Show that equation (4.4) can be written as (4.5). Then expand each of the fractions in the parenthesis in (4.5) in powers of z and in powers of $\frac{\mathbf{1}}{\mathbf{z}}$[see equation (4.7) ] and combine the series to obtain (4.6), (4.8), and (4.2). For each of the following functions find the first few terms of each of the Laurent series about the origin, that is, one series for each annular ring between singular points. Find the residue of each function at the origin. (Warning: To find the residue, you must use the Laurent series which converges near the origin.) Hints: See Problem 2. Use partial fractions as in equations (4.5) and (4.7). Expand a term $\frac{\mathbf{1}}{\mathbf{(}\mathbf{z}\mathbf{-}\mathbf{\alpha }\mathbf{)}}$in powers of z to get a series convergent for $\left|\mathbf{z}\right|\mathbf{<}\mathbf{\alpha }$, and in powers of $\frac{\mathbf{1}}{\mathbf{z}}$ to get a series convergent for $\left|\mathbf{z}\right|>\mathbf{\alpha }$.
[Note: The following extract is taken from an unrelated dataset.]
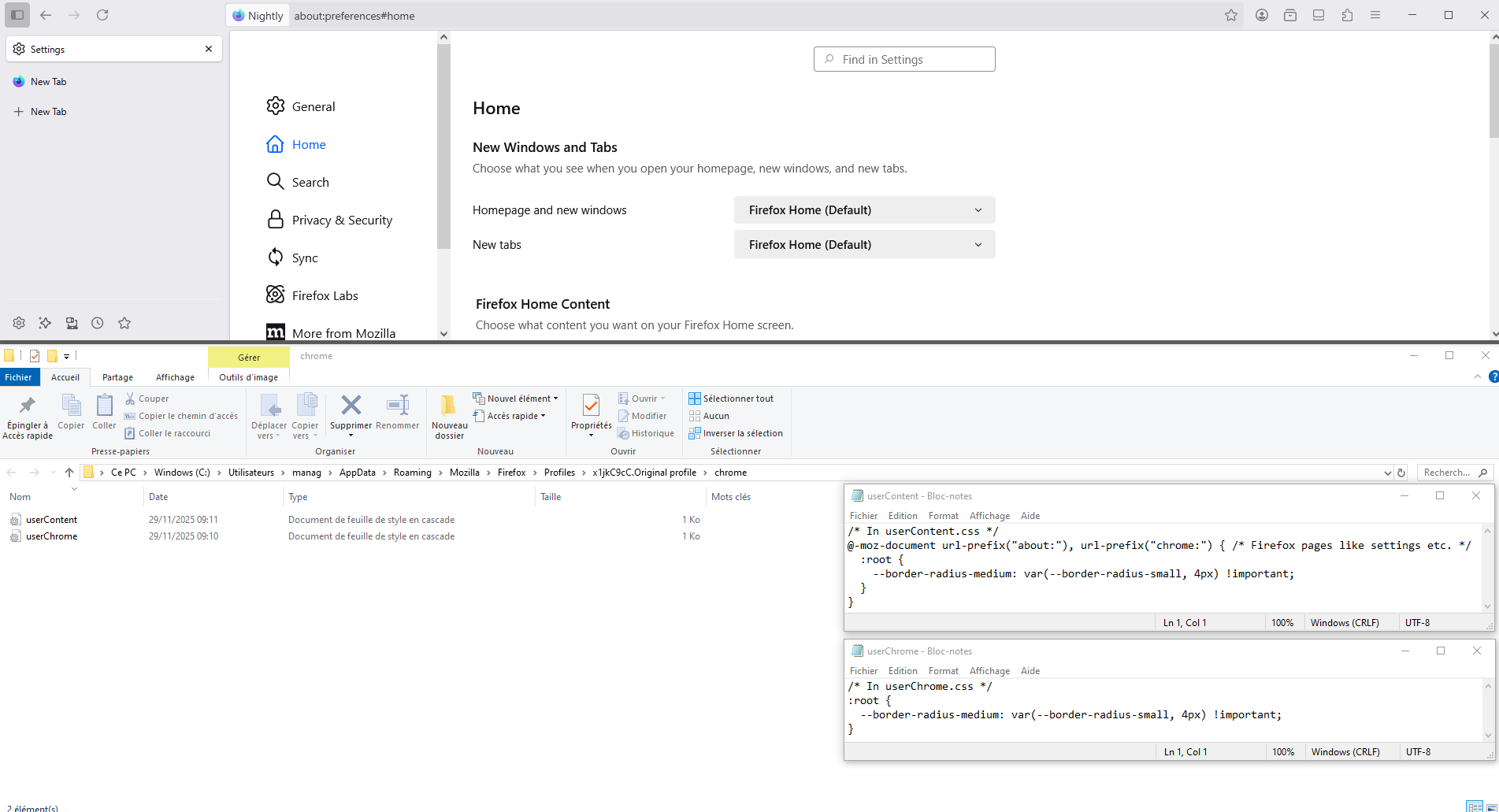Close the Settings tab in the sidebar
Screen dimensions: 1499x812
point(209,49)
The Laurent series of a complex function f(z) is a representation of that function as a power series which includes terms of negative degree. It may be used to express complex functions in cases where a Taylor series expansion cannot be applied.

Consider a function:

$f\left(z\right)=\frac{12}{z\left(2-z\right)\left(1+z\right)}$

The above function has three singular points, at z=0, z=2 and z=-1.

Thus, there are two circles $C_1\&C_2$about $z_0=0$and three Laurent series about $z_0=0$, one series valid in each of the three regions $R_1\left(0<\left|z\right|<1\right),R_2\left(1\left|z\right|<2\right)\&R_3\left(\left|z\right|>2\right)$.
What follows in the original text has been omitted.